= Texto de origem =
++++++++++
As noções a serem incorporadas e a confiabilidade exigida ora pedirão
conhecimentos básicos, obtidos no ensino fundamental, na convivência com um
grupo ou na experiência pessoal, ora conteúdos de cursos profissionalizantes ou
das disciplinas acadêmicas, mas estarão sempre aliados a doses variáveis de
saber prático. O processo de formação da força de trabalho mobiliza níveis
diferenciados de conhecimentos e contatos pessoais num emaranhado de possibilidades
onde a submissão e a resistência às relações de poder se mesclam sem cessar.
Desta forma, a escola é apenas um dos terrenos em disputa na medida em
que dela podem sair indivíduos que aceitam se encaixar em moldes
pré-estabelecidos ou que são capazes de dizer “não” à ordem. Serão as
contradições do real e os conhecimentos que permitem entender sua profundidade a
questionar as certezas do senso comum e a proporcionar a indignação que levará
o sujeito a optar entre os convites à resignação, à paciência, à submissão ou pela
busca do que se opõe a esta realidade.
++++++++++
= Dados coletados =
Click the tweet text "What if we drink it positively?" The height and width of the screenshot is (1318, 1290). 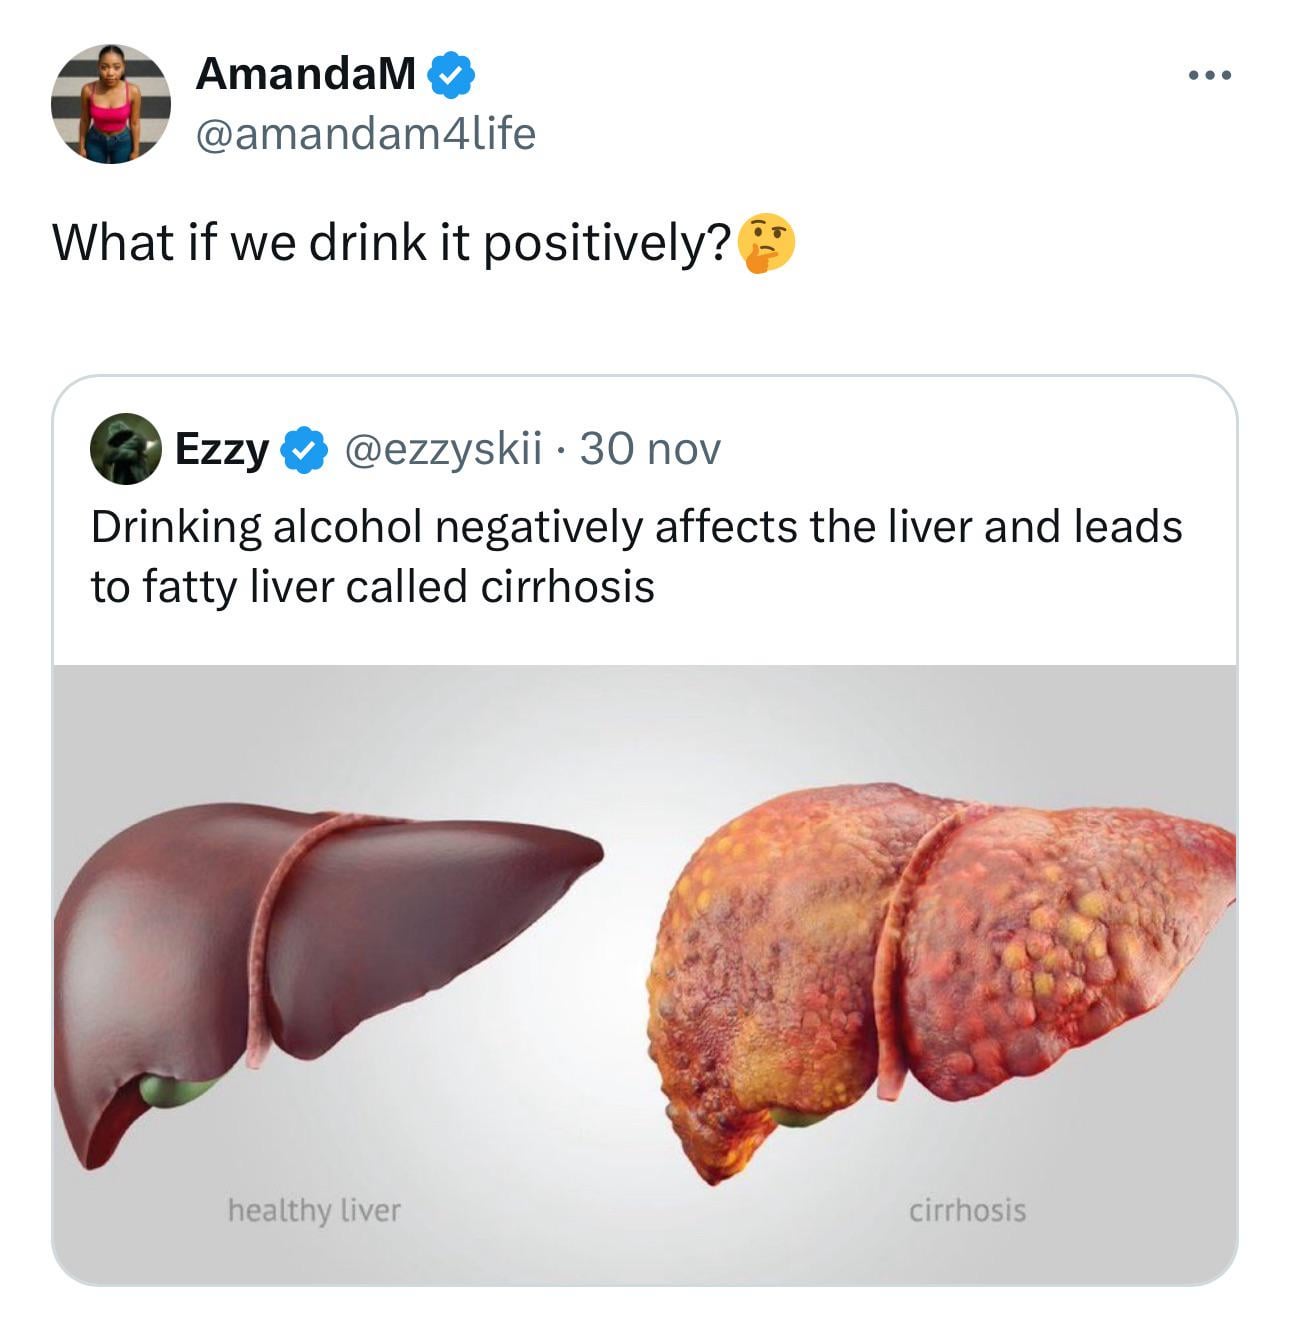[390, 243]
++++++++++
= Objetivo =
Dê continuidade ao texto sobre a escola e a formação da força de trabalho, começando logo depois da última frase. Os dados não têm nenhuma relação com o texto.

= Resultado =
Saber e poder são dois lados da mesma moeda. O poder sempre demanda a
construção de um campo do saber, do mesmo modo em que o saber pode dar origem a
novas relações de poder, assegurar seu exercício e evolução ou freá-las e
rompê-las. Não há saber neutro possível. Suas origens deitam raízes no complexo
emaranhado de relações que buscam adequar, conformar e fazer caminhar as
pessoas de acordo com a ordem dominante, mas este mesmo saber, ao ampliar a
bagagem cultural e ao iluminar a realidade, pode se tornar subversivo e
perigoso. De consequência, canalizar e limitar as possibilidades de adquirir
conhecimento é algo estratégico para as elites e a razão pela qual não poupam
esforços em controlar o acesso à cultura das classes sociais. Apoderar-se das
mentes de jovens e crianças equivale a colocar uma hipoteca sobre o seu futuro,
a aprisionar seu desenvolvimento, a contribuir para que tudo mude para que tudo
continue como está, dando a impressão de que a sociedade caminha rumo a um
futuro promissor para todos.
Esta façanha pode ser obtida dosando o acesso ao saber sem que as formas
nas quais este controle se concretiza pareçam violar a suposta igualdade de
oportunidades reafirmada a cada instante para que o sujeito deposite suas
esperanças no sistema. A impossibilidade de definir por decreto que escolas se
destinam aos pobres e quais vão formar os membros da elite não é um problema
pra quem controla as relações de poder. A desigualdade econômica se encarrega,
por si só, de negar o que a igualdade de direitos parece colocar ao alcance de
todos.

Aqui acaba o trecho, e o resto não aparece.